265, 13, 2. Suli's rock. Suli is a fortress upon a rocky height on the river Suli, about thirty miles southwest of Janina. Parga, a town on the coast of Epirus opposite the island of Paxo.

6. The Heraclidæ, or descendants of Hercules, who conquered the Peloponnesus in the period before the Trojan war, are here put for the Greeks as a whole.

265, 16. Sunium, a promontory at the southern extremity of Attica, where, on the cliff three hundred feet above the sea, are the ruins of a temple of Athene. Byron's note refers to Sophocles' 'Ajax,' 1217 ff. :

"O, could I be where the woody foreland, washed by the wave, beetles o'er the main, 'neath Sunium's lofty plain."

266: lxxxvii, 6. Horace's

"si vis me flere, dolendum est Primum ipsi tibi " ('Ars Poetica,' 102-3).

May we justly infer from the mocking tone of this stanza that the poet in this case has not felt that which he makes us feel so keenly in the noble lyric which precedes? Or is the change of tone rather a sign of intenser feeling?

267: xc, 8. 'The Memoirs of John, Duke of Marlborough,' by William Coxe, Archdeacon of Wiltshire, in three volumes, appeared at London in 1818-19.

267: xci, 5. Cf. the Life of Milton, in Johnson's 'Lives of the Poets.'

267 xcii, 3. Suetonius and Plutarch relate nothing of "Cæsar's earliest acts before he was fifteen or sixteen years of age. Το the subject of "Titus' youth" Suetonius devotes a couple of short chapters.

4. An edition of Burns, with an Account of his Life by Dr. James Currie, was published at Liverpool in 1800.

5. Cromwell's pranks. The early life of Cromwell has been the subject of many stories of wildness and debauchery, principally the invention of cavaliers and royalists.
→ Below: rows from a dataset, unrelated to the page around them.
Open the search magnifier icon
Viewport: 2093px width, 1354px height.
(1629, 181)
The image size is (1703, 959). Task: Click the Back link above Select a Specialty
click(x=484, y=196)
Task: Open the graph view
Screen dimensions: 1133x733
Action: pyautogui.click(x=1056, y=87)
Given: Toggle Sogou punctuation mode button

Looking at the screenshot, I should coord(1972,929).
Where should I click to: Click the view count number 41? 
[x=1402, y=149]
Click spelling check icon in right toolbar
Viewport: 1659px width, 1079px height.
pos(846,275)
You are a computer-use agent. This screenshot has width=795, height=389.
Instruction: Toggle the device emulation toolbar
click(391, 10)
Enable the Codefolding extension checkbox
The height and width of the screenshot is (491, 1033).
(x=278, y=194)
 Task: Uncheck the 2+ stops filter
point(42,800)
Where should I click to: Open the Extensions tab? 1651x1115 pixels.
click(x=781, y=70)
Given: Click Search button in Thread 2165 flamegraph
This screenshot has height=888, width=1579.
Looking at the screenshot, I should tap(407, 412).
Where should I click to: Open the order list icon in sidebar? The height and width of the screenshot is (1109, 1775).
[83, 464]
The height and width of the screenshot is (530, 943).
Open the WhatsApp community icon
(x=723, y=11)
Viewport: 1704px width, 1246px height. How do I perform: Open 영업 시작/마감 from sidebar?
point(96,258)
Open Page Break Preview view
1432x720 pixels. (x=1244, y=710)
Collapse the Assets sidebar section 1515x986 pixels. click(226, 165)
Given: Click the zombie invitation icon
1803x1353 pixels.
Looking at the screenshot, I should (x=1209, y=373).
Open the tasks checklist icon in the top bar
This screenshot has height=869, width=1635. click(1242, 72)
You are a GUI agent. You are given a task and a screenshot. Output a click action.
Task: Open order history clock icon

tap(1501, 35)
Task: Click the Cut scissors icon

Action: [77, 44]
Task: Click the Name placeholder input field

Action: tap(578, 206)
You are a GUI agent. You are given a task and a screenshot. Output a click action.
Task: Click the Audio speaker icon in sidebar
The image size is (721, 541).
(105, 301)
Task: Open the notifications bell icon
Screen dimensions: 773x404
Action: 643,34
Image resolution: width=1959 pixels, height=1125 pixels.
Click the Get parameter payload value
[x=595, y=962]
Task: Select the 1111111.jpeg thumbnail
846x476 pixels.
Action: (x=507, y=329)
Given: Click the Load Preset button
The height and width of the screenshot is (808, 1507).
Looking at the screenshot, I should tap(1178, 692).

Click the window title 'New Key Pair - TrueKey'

In Mark Noble's 'Memoirs of the Cromwell Family,' 1787, vol. I, pp. 93 ff., (where possibly Byron may have read them), many of these stories are related, including accounts of the young Cromwell's depredations upon orchards and dove-houses, his supposed boyhood meeting and combat with the young Prince Charles, his prowess in athletic sports, and his roystering. These stories have been investigated in Sanford's 'Studies and Illustrations of the Great Rebellion,' 174-268.

267: xciii, 1-2. Southey, Coleridge, and Wordsworth started out with democratic, or at least republican, principles, which, to Byron's implacable indignation, they afterwards abandoned. The two former met in 1794 and formed their scheme of "Pantisocracy," for a communistic colony on the banks of the Susquehanna. The question "whether the marriage contract shall be dissolved, if agreeable to one or both parties," was under discussion. (Hence, Byron's “All are not moralists.") Cf. Byron's 'Observations upon an Article in Blackwood's Magazine,' in 1820: "He [Southey] was one of the projectors of a scheme called 'pantisocracy,' for having all things, including women, in com. mon.. and he sets up as a moralist."